Two new installments in an illustrated series spotlighting soldiers whose actions earned them the nation’s highest award for military valor is now available online.
The new editions of “Medal of Honor,” produced by the Association of the U.S. Army, bring real life heroics to the fore through story-telling and visuals constructed by some of the comic industry’s top writers and artists.
“It has been personally rewarding to learn more about these remarkable soldiers, and we have been fortunate to work with such a talented creative team to bring this history to life," said Joseph Craig, director of AUSA’s Book Program.
Audie Murphy, the subject of the third issue, was just a 5-foot-5 teenager in January 1945 when he single-handedly held off six German tanks and repeated infantry assaults for over an hour.
Seeing the approaching swarm of gray uniforms, Murphy ordered his men to retreat into a nearby patch of trees rather than face what seemed like certain death.
But Murphy remained behind, determined to hold off the assault until his unit could regroup.
He used deadly fire from his M1 before climbing onto an American M10 tank destroyer that was on fire, the result of a German tank’s direct hit.
Ignoring the blazing inferno, Murphy manned the tank destroyer’s .50 caliber machine gun, mowing down entire squads of German soldiers, while periodically using a radio to coordinate artillery missions that made “danger close” sound pedestrian.
By the time Murphy ran out of ammunition, the 19-year-old Texan had killed or wounded 50 German soldiers.
Murphy then rejoined his men and, despite having suffered wounds to his legs, led them on a decisive counter assault.
His actions during World War II made him one of the most decorated military personnel in American history, and an easy choice for AUSA’s “Medal of Honor” publishing team.
“One of the things I was really impressed with is the level of work that the creative team has put into it,” Craig said.
“The scripts and the artists — these are all people from the world of professional comic book publishing. These guys know comics, they know military comics in particular, and the job is just really top notch.”
AUSA’s fourth installment details the actions of then-Spc. Sal Giunta, who was on a patrol under a full moon in Afghanistan’s Korengal Valley in October 2007 when he and members of the 173rd Airborne Brigade Combat Team were ambushed by about 15 Taliban fighters.
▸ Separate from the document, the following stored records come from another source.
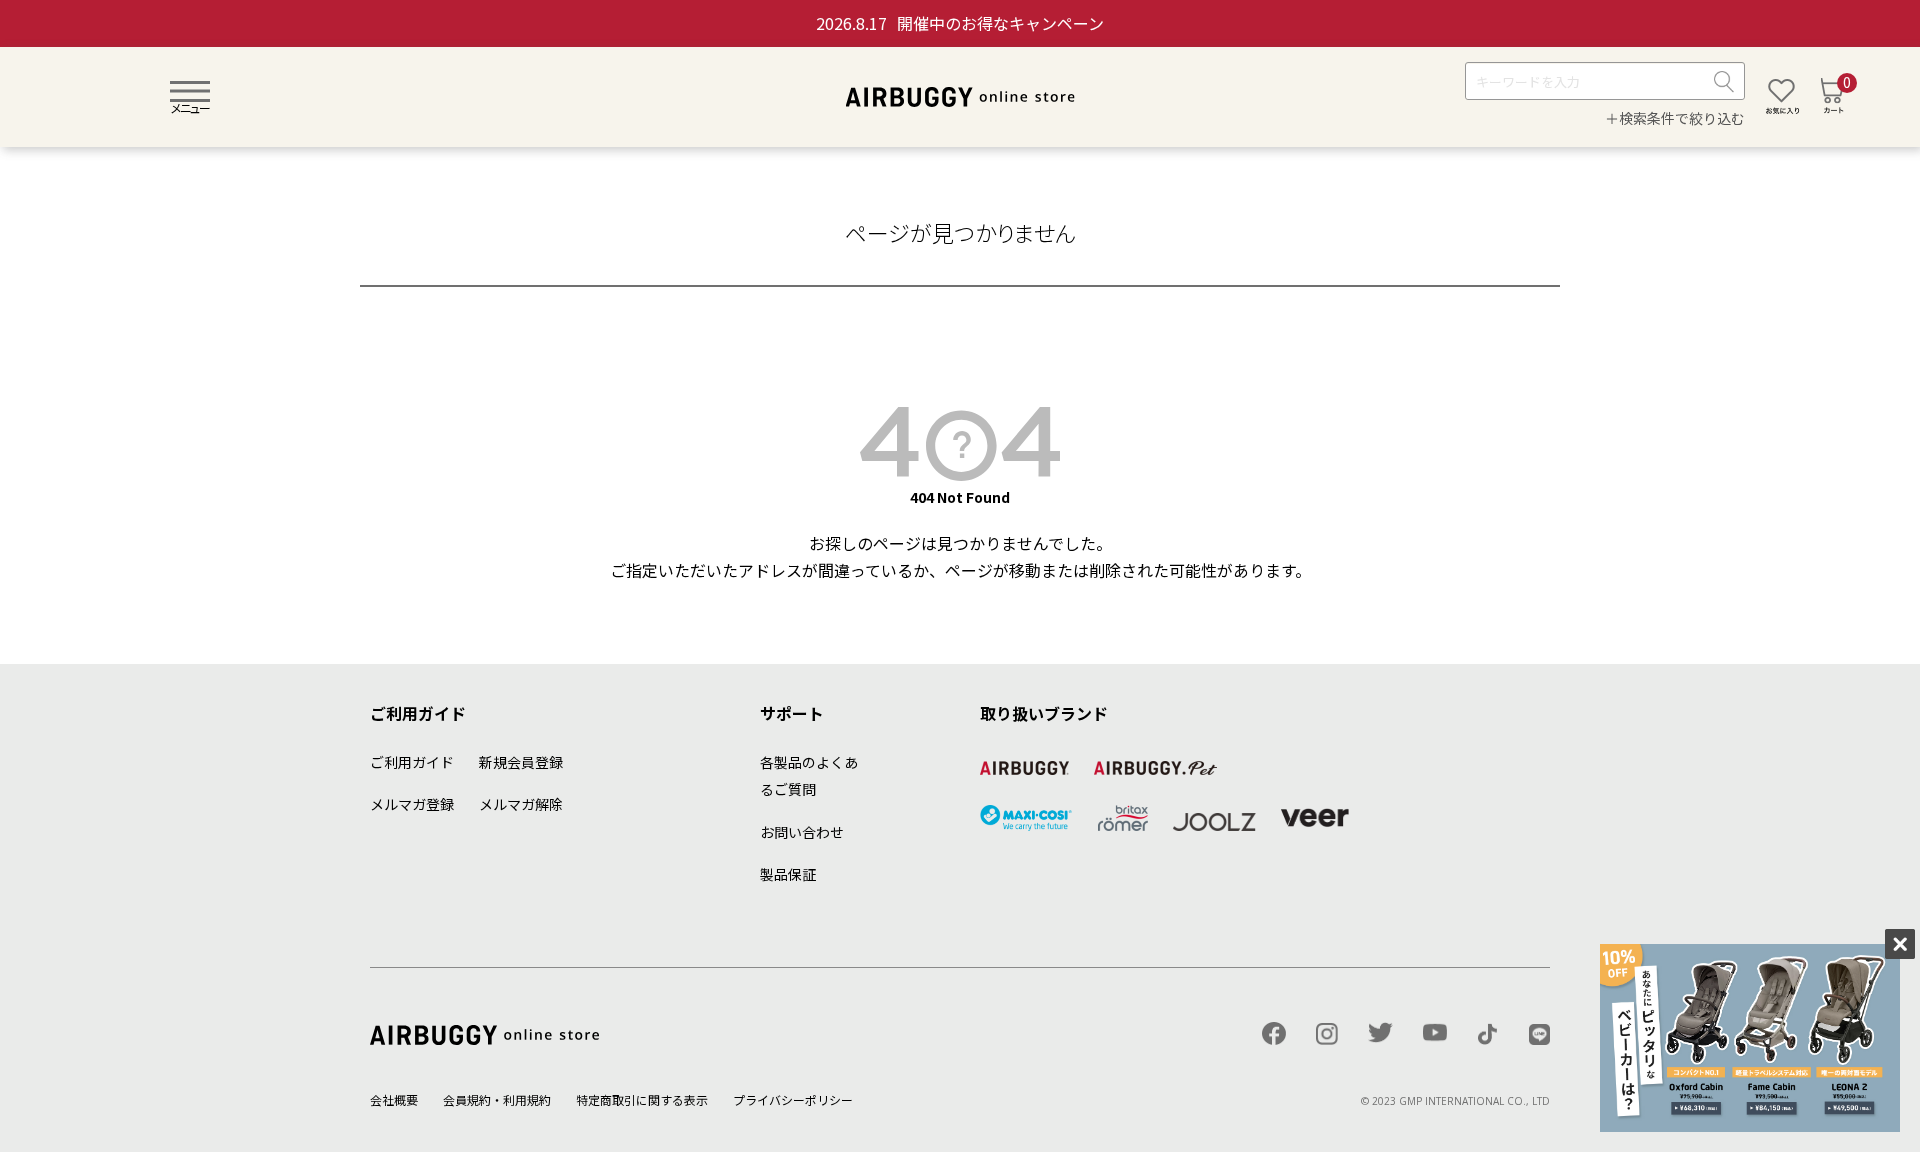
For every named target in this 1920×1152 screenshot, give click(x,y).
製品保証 (788, 874)
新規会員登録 (521, 762)
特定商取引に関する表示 (642, 1099)
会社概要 (394, 1099)
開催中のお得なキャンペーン (960, 23)
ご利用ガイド (412, 762)
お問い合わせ (802, 832)
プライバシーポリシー (793, 1099)
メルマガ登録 (412, 804)
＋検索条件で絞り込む (1675, 119)
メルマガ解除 (521, 804)
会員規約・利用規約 (497, 1099)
Withering small arms fire and rocket propelled grenades battered the small detachment. Much of the fire, which Giunta described as being so intense that “there were more bullets in the air than stars in the sky,” came from insurgents occupying concealed positions as close as 30 feet away.
“A wall of bullets at every one at the same time with one crack and then a million other cracks afterwards," Giunta recalled. "They’re above you, in front of you, behind you, below you. They’re hitting in the dirt early. They’re going over your head. Just all over the place.
"They were close — as close as I’ve ever seen.”
Giunta watched as another soldier fall to the ground. An enemy round had gone through his kevlar, but miraculously just grazed his skull.
Running to retrieve the fallen paratrooper, Giunta was hit squarely in his ceramic chest plate, knocking him to the ground.
Giunta regathered himself amidst the onslaught, then recognized the familiar L-shape of the ambush. Another soldier was missing, and he knew he had to act fast to avoid being flanked.
With a small team, the one-time Subway employee pushed forward in the face of the ambush, intentionally exposing himself to enemy fire at one point to gain a better vantage point.
Scanning the immediate area, Giunta spotted two Taliban fighters dragging away the wounded soldier and immediately gave chase, killing one and wounding the other with his M4 before recovering his grievously wounded teammate.
He would later downplay his own role in turning the tide of the battle, saying, "I did what I did because in the scheme of painting the picture of that ambush, that was just my brush stroke.
“That’s not above and beyond. I didn’t take the biggest brush stroke, and it wasn’t the most important brush stroke.”
The Army, however, felt differently about his heroism, and made Giunta the first living Medal of Honor recipient since the Vietnam War.
Attendees at the Oct 14-16 AUSA Annual Meeting and Exposition in Washington can obtain a free copy of a compendium featuring all four stories — Murphy, Giunta, and previously published issues featuring Staff Sgt. Roy Benavidez and Sgt. Alvin York.
The “Medal of Honor" collaborative team includes script-writing by Chuck Dixon (Marvel’s “Punisher”), drawings by Rick Magyar (“Iron Man”), color work by Peter Pantazis (“Justice League,” “Superman,” “Wolverine”), and lettering by Troy Peteri (“Spiderman,” “Iron Man,” “X-Men”).
Jon Simkins is a writer and editor for Military Times, and a USMC veteran.